_Source_.
-- Begin --

Breaking the Stalemate


Police actions against several house churches in Guangdong province in recent weeks again point up the fragile state of China’s vast unregistered Christian community.

Functioning in a legal gray area, China’s unregistered congregations have—particularly in the cities—come “above ground” by meeting openly in fixed locations. Some have become quite large and carry out a variety of programs directed at strengthening their members and having a witness in society. Yet their lack of legal status prevents them from defending themselves against official abuse. Their tentative legal position also keeps these groups from serving society through active participation in China’s growing local charity sector.

Professor Liu Peng of Pushi Institute for Social Sciences in Beijing, long an advocate of religious policy reform, earlier this year published a lengthy proposal on the We Chat public account Religious Law in which he offers a way forward for both the government and the house church. His proposal has been translated and now appears as a two-part series on Chinese Church Voices.

Liu begins by stating, “The existence of house churches is a reality, whether or not the government acknowledges it. The question of the legality of house churches is the main sticking point between the house churches and the government. Solve this central issue and all the rest will follow.”

According to Liu, the way out of the current stalemate is recognition of the unregistered church, which currently constitutes the largest single social group outside Communist Party control. Liu outlines a procedure whereby individual congregations would receive this recognition by registering with local government officials.

Significantly, Liu proposes that this process come under the Ministry of Civil Affairs rather than either the Three Self Patriotic Movement or the State Administration for Religious Affairs, both of which have a long history of tension with the unregistered church. Liu also suggests that house churches not be required to undergo investigation or approval by the Public Security Bureau. Once registered, the congregations would be expected to follow the same laws as any other legally recognized community group, with national law enforcement agencies using legal means to deal with any illegal conduct.

-- End --

_Exercise tasks_.
(A) Answer these questions about the house church article:
(i) In which province did the recent police actions against several house churches take place?
(ii) On which We Chat public account did Liu Peng publish his proposal?
(iii) Under which ministry does Liu propose that the registration process come?
(B) Please reproduce the passage of the house church article from "Significantly, Liu proposes" to "any illegal conduct." word for word.

Records in a dataset:

-- Begin --

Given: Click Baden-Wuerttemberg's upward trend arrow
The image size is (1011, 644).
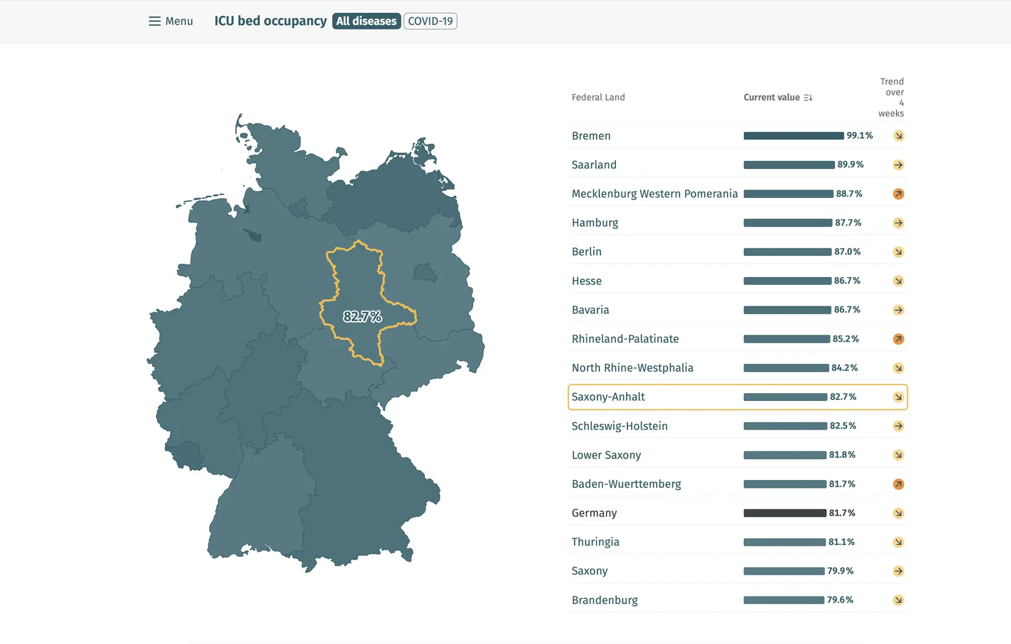Looking at the screenshot, I should pyautogui.click(x=898, y=484).
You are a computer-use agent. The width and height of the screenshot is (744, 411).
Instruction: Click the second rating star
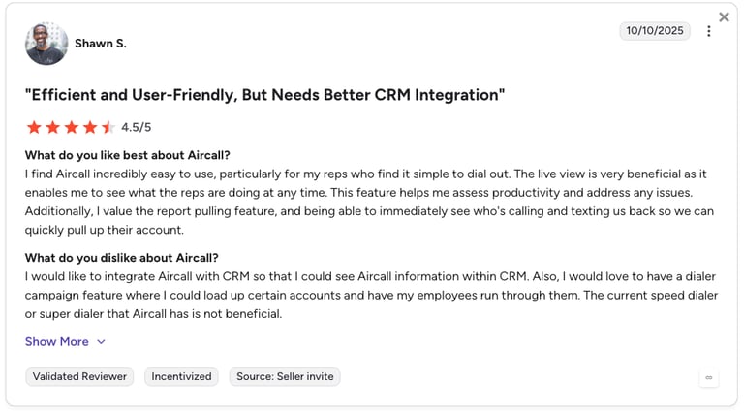tap(52, 127)
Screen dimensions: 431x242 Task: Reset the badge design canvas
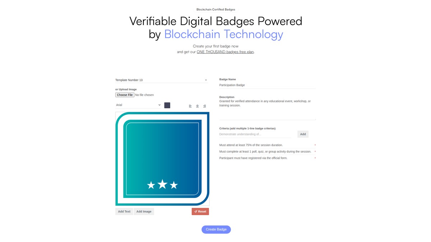pyautogui.click(x=200, y=212)
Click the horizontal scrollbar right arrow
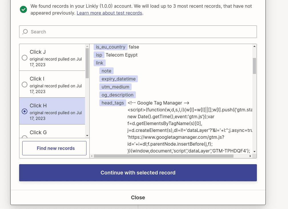This screenshot has height=209, width=288. [250, 156]
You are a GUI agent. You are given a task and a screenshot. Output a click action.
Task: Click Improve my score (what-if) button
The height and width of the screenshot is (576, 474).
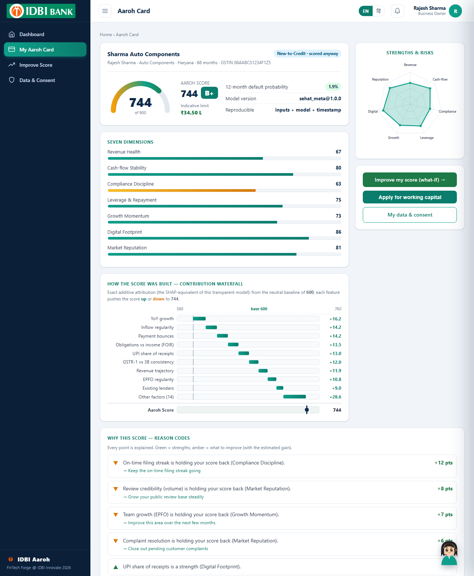pyautogui.click(x=410, y=180)
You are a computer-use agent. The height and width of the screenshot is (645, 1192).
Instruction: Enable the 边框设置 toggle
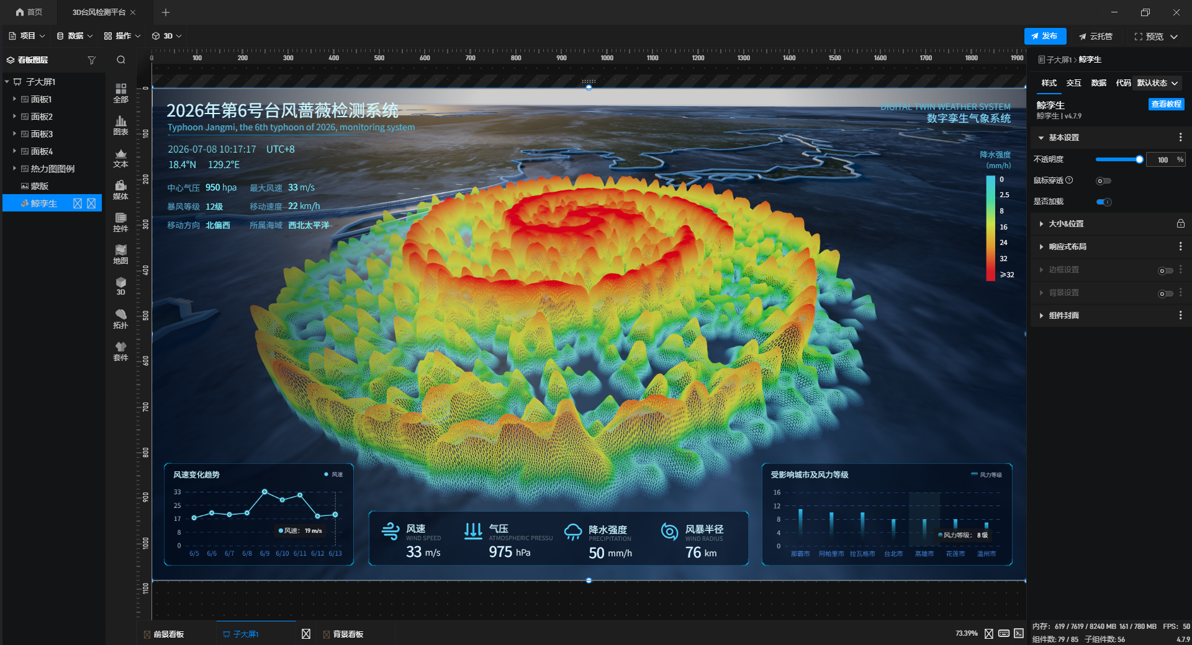pyautogui.click(x=1165, y=270)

-- End --

_Set of answers_.
(A)
(i) Guangdong
(ii) Religious Law
(iii) The Ministry of Civil Affairs

(B)
Significantly, Liu proposes that this process come under the Ministry of Civil Affairs rather than either the Three Self Patriotic Movement or the State Administration for Religious Affairs, both of which have a long history of tension with the unregistered church. Liu also suggests that house churches not be required to undergo investigation or approval by the Public Security Bureau. Once registered, the congregations would be expected to follow the same laws as any other legally recognized community group, with national law enforcement agencies using legal means to deal with any illegal conduct.